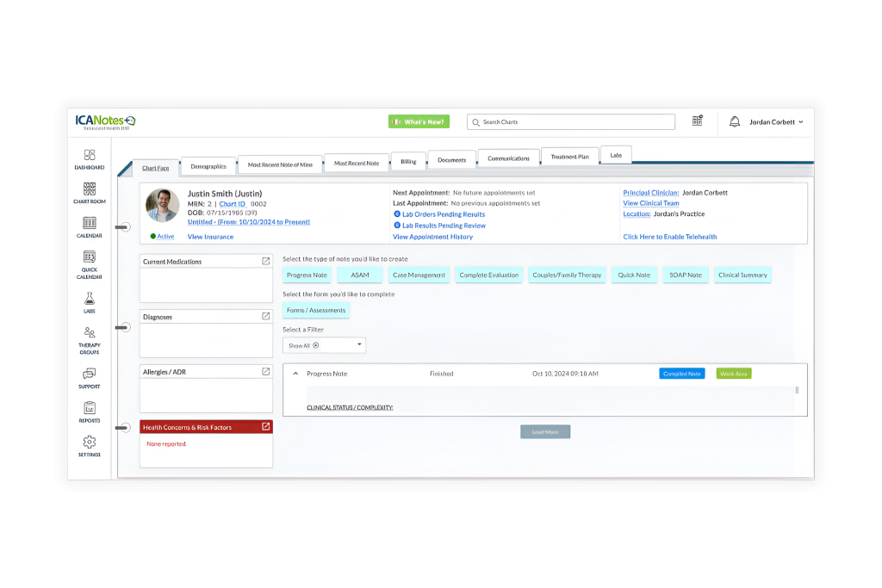Switch to the Treatment Plan tab
This screenshot has width=882, height=588.
tap(569, 158)
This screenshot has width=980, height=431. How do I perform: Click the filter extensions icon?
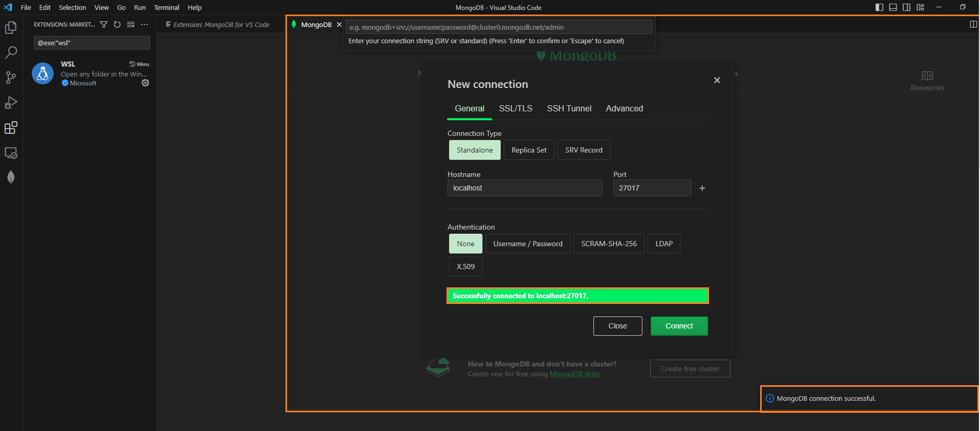point(104,24)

→ **Your assignment**:
Lines starting at the one with "This screenshot has width=980, height=431." and ending at the last line of the entries above must be restated word for word, with pictures omitted.

→ **Your response**:
This screenshot has width=980, height=431. How do I perform: Click the filter extensions icon?
point(104,24)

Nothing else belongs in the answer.